Posts Tagged ‘Midtown’

Where to schedule surgery in 1891

May 23, 2008

If you had a choice, you may have picked the “Syms Operating Theatre” at Roosevelt Hospital (now St. Luke’s-Roosevelt Hospital Center) on the corner of 59th Street and Ninth Avenue. Tiers inside the building accommodated about 200 viewers—how else were young physicians supposed to learn from your doctor’s mistakes? 

Back then, this was the premier place in New York to have surgery. The last operation took place in 1941, and the building was landmarked in 1989.

A city kid’s communion portrait

May 9, 2008

 He sure looks cute, and his coat, knickers, and spotless lace-up shoes give me the impression that he’s a middle-class boy. The back of the photo has lists a portrait studio at 830 Third Avenue, off 50th Street. If we only knew what he did with his life.

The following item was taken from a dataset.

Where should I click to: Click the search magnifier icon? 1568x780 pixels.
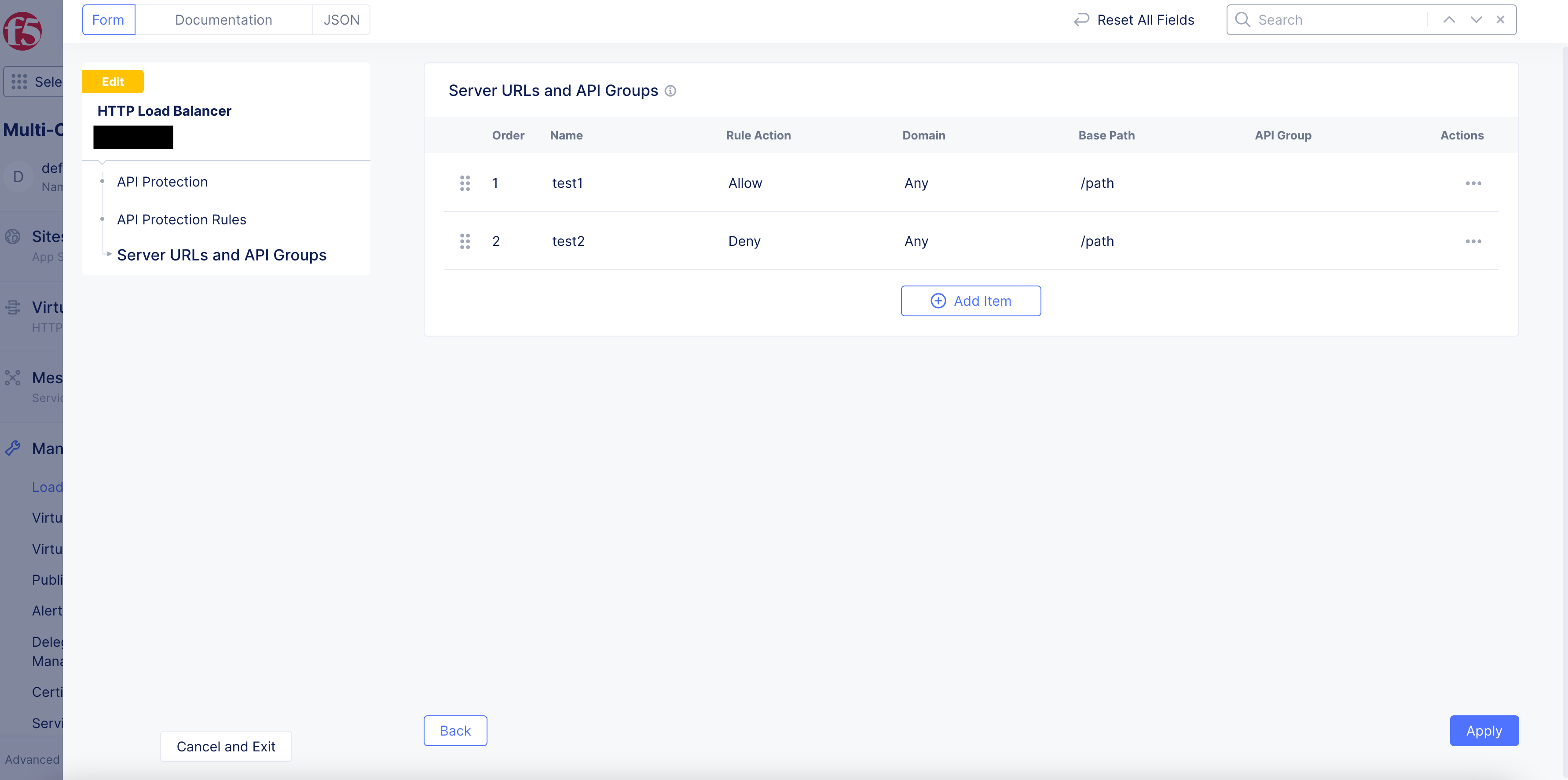click(x=1242, y=20)
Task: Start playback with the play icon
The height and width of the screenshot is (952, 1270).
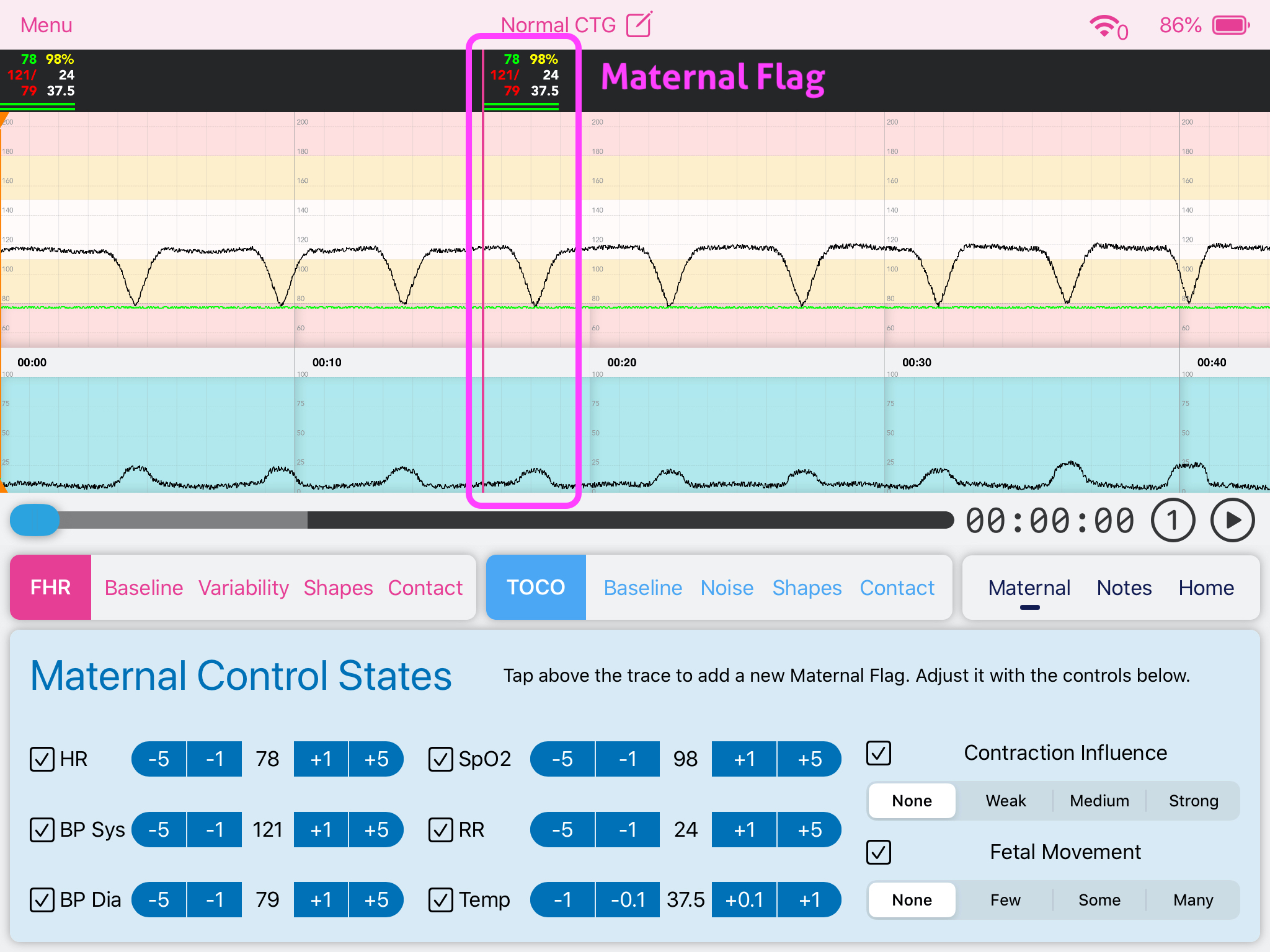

Furs and waists in the garment district

May 9, 2008

It’s hard to read, but the lowest part of this cool old ad in the West 20s—for Schwartz & Schwartz coats and waists (an old-fashioned term for a woman’s blouse)—deserves a close look.

I couldn’t find anything about the Schwartz Brothers, but I did learn that Mr. Greenblatt, the furrier, was a Polish immigrant who manufactured his furs at 305 Seventh Avenue. He died in 1938.